Geothermal Heat Pumps: The Advantages
Ground source heat pumps are one of the most energy-efficient heating systems.
- They don’t require high maintenance and are affordable to run.
- Compared to boilers and air source heat pumps they produce less noise.
- The influence on the environment is quite low because ground source heat pumps produce a low level of carbon. With the use of renewable energy source to power the heat pump, there are no carbon emissions.
- Compared to the air source heat pumps, the indoor components of the ground source heat pumps last longer, up to 25 years.
- The initial cost can be high. Unlike air source heat pumps, ground source heat pumps require the installation of a ground heat exchanger. Therefore, it increases the costs.
- The amount of energy produced by a vertical ground heat pump will depend on the type of bedrock.
- For the horizontal ground heat pump installation, a large area is required because the pipes should be spread out horizontally.
A Renewable Energy Source
As mentioned before, geothermal heat pumps use electricity to produce the heat. If you want to be even more environmentally-friendly and reduce carbon emissions, you can combine your heat pump system with a renewable energy source.
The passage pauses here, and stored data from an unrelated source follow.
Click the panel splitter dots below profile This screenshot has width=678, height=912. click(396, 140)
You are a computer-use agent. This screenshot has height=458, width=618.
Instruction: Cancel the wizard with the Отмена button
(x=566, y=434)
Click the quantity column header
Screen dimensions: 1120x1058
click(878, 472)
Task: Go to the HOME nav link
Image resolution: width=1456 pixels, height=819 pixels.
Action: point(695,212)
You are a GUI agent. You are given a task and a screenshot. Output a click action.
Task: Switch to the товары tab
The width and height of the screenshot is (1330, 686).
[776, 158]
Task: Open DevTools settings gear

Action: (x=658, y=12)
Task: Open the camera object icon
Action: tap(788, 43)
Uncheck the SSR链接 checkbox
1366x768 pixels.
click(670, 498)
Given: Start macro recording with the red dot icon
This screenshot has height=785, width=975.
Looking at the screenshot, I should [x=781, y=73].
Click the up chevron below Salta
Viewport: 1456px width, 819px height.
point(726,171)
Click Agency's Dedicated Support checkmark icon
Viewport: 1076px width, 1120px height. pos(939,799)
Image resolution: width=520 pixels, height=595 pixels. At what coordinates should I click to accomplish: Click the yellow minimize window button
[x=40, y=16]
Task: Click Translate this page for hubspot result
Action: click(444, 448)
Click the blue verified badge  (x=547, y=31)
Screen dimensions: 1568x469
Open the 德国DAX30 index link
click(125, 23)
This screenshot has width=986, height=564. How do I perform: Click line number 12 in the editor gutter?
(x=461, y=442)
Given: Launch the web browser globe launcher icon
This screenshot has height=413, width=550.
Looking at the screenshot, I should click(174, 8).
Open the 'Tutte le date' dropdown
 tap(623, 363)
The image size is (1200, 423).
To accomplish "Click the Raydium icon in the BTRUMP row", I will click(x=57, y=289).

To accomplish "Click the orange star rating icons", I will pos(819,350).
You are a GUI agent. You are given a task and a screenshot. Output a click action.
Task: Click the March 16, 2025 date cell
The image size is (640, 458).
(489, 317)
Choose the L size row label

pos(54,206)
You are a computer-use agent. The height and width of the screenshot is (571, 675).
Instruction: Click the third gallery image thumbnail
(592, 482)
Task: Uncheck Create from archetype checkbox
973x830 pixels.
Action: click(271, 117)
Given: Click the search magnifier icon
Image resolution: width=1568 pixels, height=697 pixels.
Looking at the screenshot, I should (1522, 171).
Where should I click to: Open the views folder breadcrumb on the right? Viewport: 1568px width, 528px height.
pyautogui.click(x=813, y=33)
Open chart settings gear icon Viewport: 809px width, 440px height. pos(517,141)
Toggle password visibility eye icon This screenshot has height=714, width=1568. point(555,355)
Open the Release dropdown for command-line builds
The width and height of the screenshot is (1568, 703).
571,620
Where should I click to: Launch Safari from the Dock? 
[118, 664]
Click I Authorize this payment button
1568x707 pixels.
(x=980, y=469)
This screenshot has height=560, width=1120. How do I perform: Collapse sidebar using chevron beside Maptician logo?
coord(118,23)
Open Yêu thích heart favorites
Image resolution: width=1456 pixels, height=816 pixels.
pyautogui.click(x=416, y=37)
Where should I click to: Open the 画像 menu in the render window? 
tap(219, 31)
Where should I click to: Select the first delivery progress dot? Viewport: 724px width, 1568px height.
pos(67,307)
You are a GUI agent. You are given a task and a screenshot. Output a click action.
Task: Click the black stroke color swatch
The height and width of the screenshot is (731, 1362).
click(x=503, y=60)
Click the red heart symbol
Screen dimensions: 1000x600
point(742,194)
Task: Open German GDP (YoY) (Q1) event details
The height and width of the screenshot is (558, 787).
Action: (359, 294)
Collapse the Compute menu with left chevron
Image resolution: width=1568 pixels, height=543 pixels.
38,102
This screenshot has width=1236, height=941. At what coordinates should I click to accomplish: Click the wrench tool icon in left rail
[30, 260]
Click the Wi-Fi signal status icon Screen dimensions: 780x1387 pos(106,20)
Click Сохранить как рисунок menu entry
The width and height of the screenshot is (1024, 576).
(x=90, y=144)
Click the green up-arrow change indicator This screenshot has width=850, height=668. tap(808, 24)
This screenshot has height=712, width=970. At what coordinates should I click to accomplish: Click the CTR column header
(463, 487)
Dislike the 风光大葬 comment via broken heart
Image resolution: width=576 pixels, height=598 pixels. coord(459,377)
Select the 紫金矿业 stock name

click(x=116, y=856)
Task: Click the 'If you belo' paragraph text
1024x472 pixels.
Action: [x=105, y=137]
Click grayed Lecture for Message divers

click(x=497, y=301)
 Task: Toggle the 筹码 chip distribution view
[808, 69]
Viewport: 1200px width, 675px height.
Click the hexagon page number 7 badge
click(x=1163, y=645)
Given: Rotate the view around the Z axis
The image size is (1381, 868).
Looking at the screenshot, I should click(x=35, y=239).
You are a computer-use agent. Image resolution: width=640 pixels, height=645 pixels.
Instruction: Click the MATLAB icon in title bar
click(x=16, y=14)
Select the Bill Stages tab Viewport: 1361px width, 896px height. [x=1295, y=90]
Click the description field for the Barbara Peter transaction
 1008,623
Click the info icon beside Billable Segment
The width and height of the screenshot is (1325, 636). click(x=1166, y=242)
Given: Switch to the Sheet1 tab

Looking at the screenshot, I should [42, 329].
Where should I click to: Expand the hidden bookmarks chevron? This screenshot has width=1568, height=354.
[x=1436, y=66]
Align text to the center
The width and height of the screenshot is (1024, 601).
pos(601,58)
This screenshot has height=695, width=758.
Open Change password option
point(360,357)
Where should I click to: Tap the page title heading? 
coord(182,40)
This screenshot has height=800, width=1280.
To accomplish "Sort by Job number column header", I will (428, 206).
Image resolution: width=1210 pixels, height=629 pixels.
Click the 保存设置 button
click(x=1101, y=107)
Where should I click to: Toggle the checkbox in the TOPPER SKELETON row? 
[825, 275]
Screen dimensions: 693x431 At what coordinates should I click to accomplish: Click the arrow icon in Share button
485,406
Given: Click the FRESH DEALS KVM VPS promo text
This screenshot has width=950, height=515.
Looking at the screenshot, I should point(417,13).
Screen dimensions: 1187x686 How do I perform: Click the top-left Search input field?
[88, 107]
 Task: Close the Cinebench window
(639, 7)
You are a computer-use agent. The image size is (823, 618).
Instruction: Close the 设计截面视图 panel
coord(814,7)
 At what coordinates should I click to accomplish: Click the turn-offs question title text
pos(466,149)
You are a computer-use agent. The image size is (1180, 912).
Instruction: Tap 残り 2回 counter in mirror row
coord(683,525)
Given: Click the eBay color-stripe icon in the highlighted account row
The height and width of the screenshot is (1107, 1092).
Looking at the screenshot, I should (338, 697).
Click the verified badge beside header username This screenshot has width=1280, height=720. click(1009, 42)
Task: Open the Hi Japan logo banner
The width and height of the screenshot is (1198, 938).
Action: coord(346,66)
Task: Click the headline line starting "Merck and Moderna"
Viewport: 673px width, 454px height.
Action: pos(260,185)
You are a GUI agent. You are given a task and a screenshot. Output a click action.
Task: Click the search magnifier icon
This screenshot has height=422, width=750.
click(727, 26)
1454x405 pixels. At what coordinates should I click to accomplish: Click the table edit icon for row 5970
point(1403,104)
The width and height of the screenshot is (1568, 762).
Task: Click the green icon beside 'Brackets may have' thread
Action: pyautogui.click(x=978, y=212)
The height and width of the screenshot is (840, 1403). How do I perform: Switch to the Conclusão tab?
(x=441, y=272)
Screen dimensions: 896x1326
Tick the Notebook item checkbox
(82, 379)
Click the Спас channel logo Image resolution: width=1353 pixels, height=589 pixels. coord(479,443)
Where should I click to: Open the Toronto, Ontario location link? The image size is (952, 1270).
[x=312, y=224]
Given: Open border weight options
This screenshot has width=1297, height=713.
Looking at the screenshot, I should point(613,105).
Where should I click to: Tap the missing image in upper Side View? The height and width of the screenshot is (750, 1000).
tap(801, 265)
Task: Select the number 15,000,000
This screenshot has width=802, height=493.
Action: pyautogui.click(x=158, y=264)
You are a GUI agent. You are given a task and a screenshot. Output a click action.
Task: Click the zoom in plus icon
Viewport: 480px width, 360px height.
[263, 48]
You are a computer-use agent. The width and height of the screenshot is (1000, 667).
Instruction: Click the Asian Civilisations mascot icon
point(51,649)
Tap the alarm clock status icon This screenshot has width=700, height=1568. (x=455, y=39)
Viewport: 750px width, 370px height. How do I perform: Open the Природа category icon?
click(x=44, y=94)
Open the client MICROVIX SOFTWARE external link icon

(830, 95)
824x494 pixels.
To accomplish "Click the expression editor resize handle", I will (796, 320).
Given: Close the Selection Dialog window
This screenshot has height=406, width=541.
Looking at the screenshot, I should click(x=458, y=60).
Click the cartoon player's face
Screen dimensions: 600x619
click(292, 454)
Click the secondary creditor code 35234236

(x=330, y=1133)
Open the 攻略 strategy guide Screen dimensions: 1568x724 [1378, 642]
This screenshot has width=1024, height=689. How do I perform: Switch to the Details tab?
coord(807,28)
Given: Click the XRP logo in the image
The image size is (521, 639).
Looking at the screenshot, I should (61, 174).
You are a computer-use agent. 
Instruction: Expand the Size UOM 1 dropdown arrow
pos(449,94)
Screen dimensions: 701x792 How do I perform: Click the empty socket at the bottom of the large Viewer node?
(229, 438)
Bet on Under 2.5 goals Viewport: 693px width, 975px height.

For example, by integrating solar panels, you can have a system completely carbon neutral.
The Installation Process of Geothermal Heat Pumps
If you decided to have a ground source heat pump installed on your property, you would get either a vertical or horizontal loop system. The most suitable system for your home will be offered based on the size of your house and land, and the building requirements. First of all, the ground should be adapted for the installation of the system by digging up the loop fields.
For the installation of a vertical ground source system, the wells should be drilled deep into the ground in which the loop will be placed. Next, the installation of the heat exchanger which will hold the heat from the ground is required.
The installation of a horizontal system does not require digging deep into the ground. Instead, a large piece of land for the loops installation should be dug up.